Dataset entries:
%%

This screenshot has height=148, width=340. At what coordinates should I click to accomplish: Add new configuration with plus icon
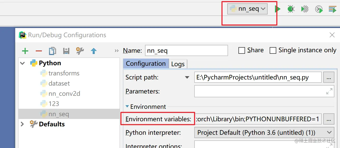pos(25,51)

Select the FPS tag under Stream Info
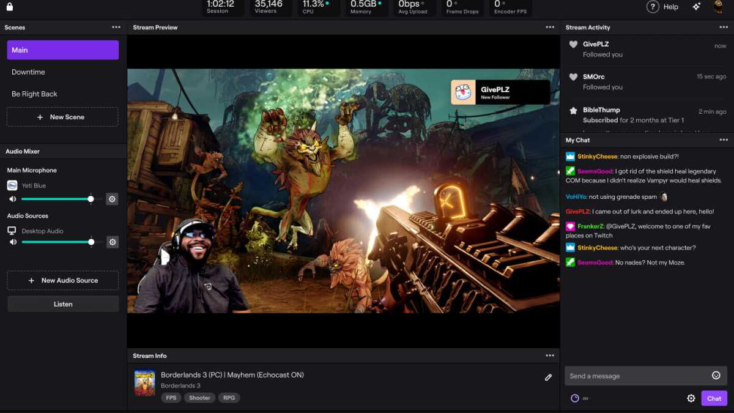pos(171,398)
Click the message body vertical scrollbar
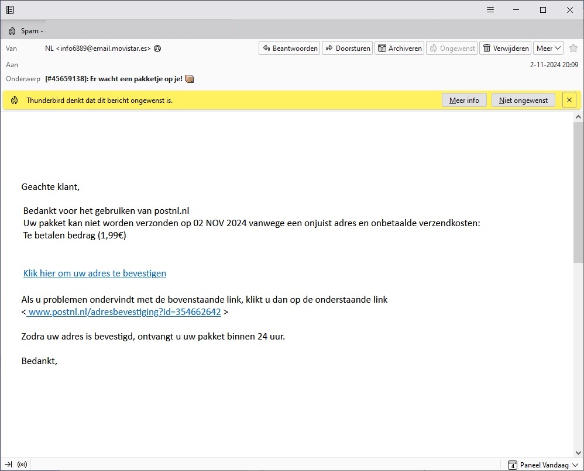The height and width of the screenshot is (471, 584). tap(578, 193)
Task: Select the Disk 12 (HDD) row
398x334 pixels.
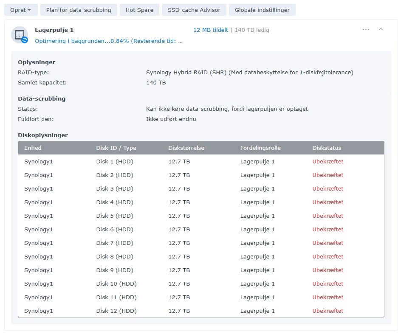Action: [116, 311]
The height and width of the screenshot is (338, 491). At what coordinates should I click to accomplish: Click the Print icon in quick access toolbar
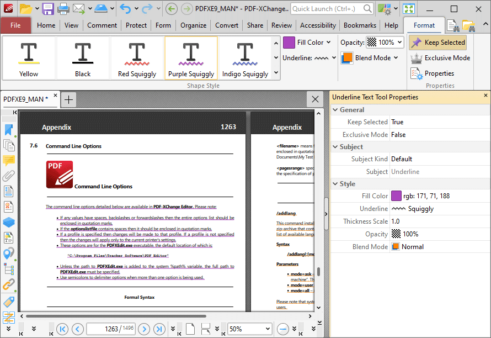(64, 8)

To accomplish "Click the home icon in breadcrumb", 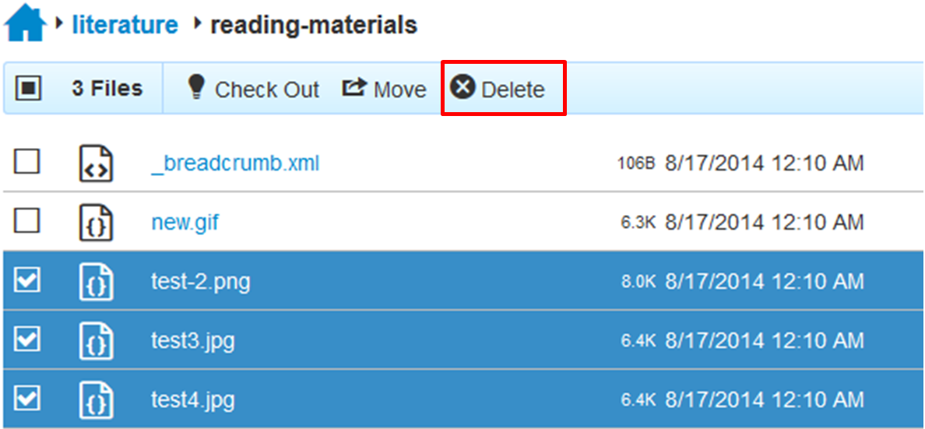I will click(26, 23).

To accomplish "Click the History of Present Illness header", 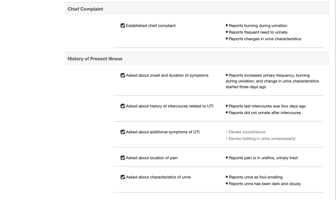I will tap(95, 59).
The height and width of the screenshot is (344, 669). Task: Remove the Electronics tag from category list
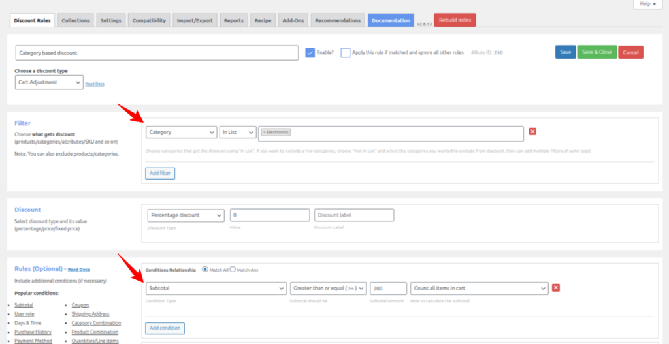pos(264,133)
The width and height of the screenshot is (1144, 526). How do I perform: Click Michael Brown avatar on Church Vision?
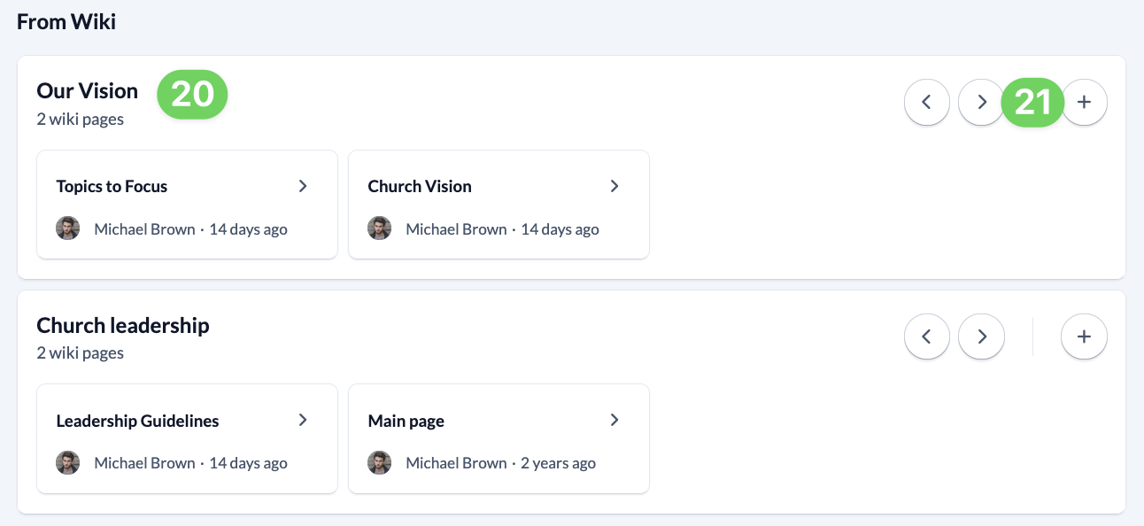click(380, 228)
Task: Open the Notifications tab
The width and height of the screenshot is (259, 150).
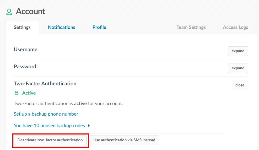Action: [x=62, y=27]
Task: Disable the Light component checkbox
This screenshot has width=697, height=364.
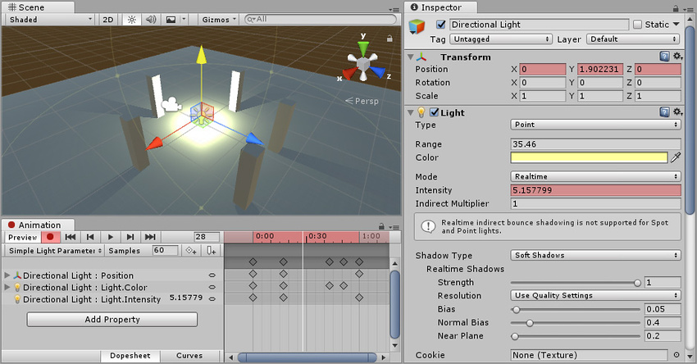Action: [435, 111]
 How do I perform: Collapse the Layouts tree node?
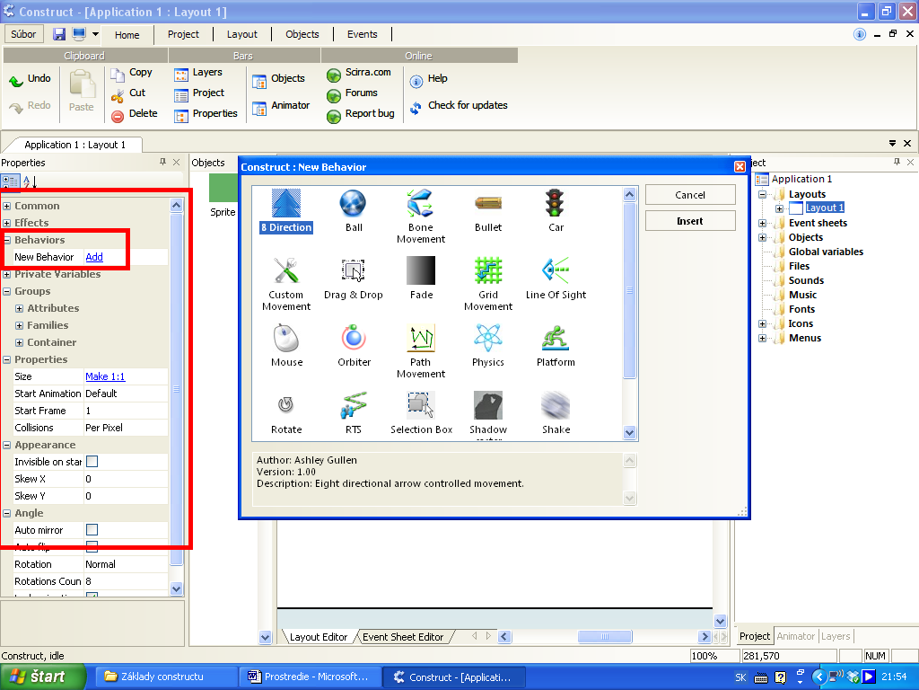click(763, 194)
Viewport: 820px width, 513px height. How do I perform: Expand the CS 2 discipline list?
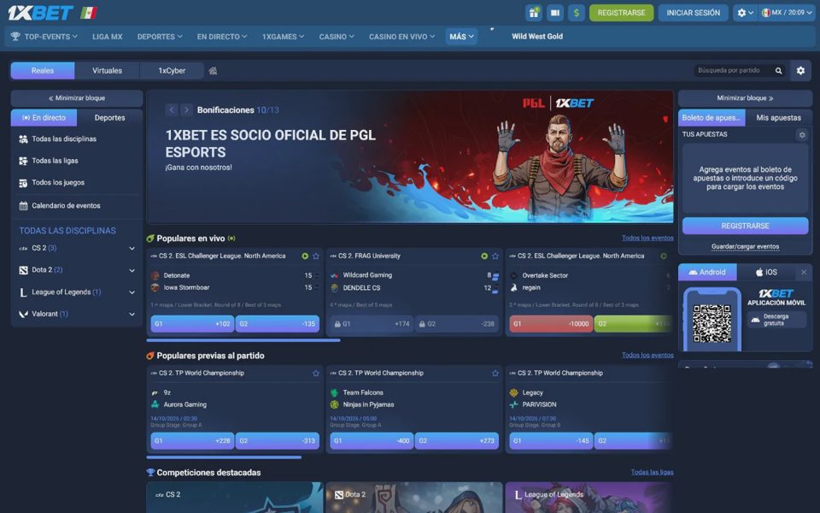tap(132, 249)
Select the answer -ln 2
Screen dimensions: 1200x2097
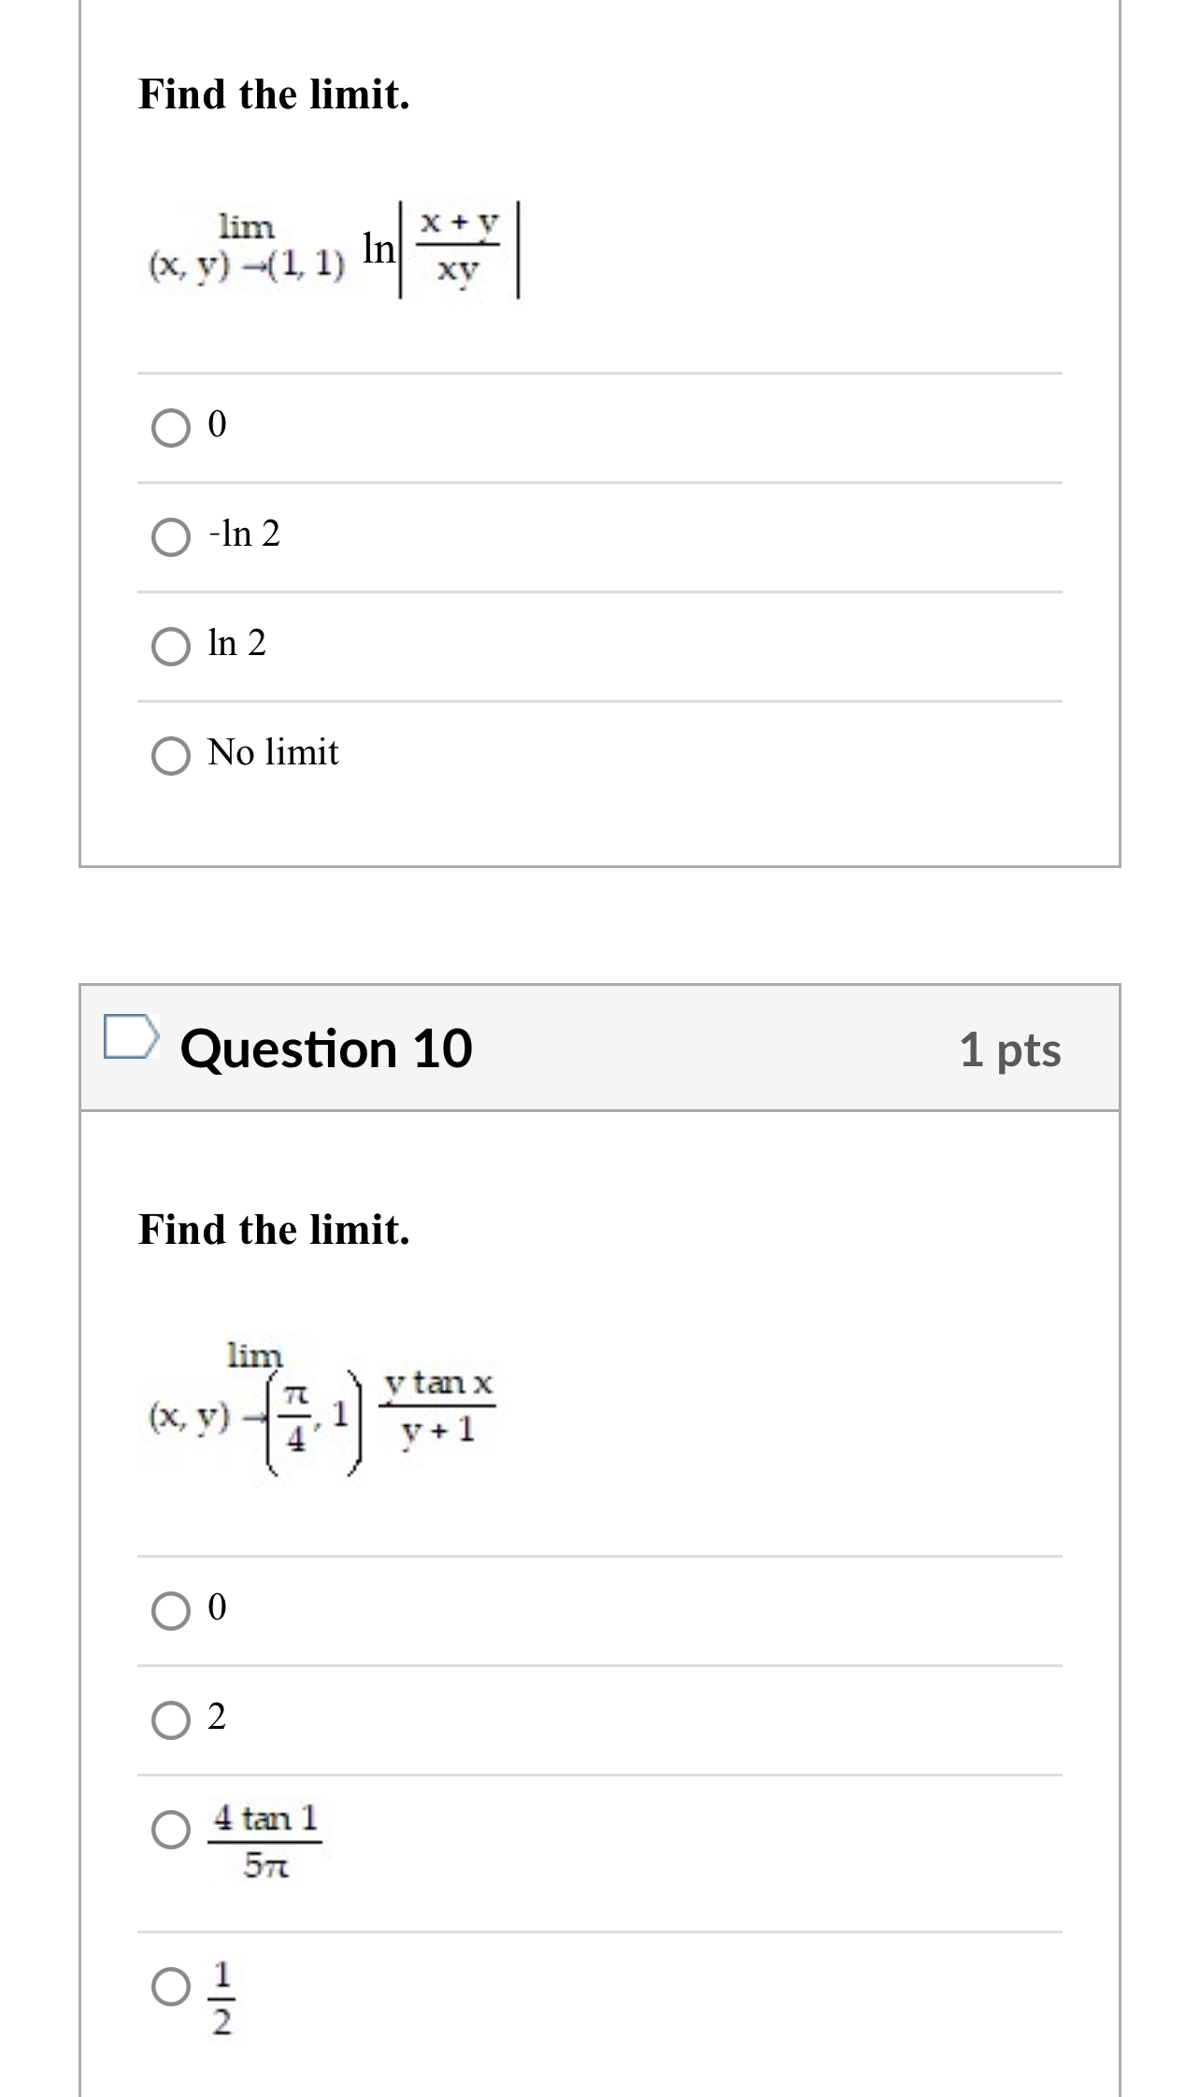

%%

AIM OF THE TASK>
Your answer should hold only the lines from the line with "Task: Open the Notifications tab" through the closing line of the records, restated exactly and free of pictures.

ANSWER TO THIS TASK>
Task: Open the Notifications tab
The width and height of the screenshot is (259, 150).
Action: [x=62, y=27]
Task: Disable the Light component checkbox
This screenshot has width=697, height=364.
Action: [435, 111]
 How do I perform: Collapse the Layouts tree node?
click(763, 194)
Viewport: 820px width, 513px height. How do I perform: Expand the CS 2 discipline list?
tap(132, 249)
Select the answer -ln 2
Screen dimensions: 1200x2097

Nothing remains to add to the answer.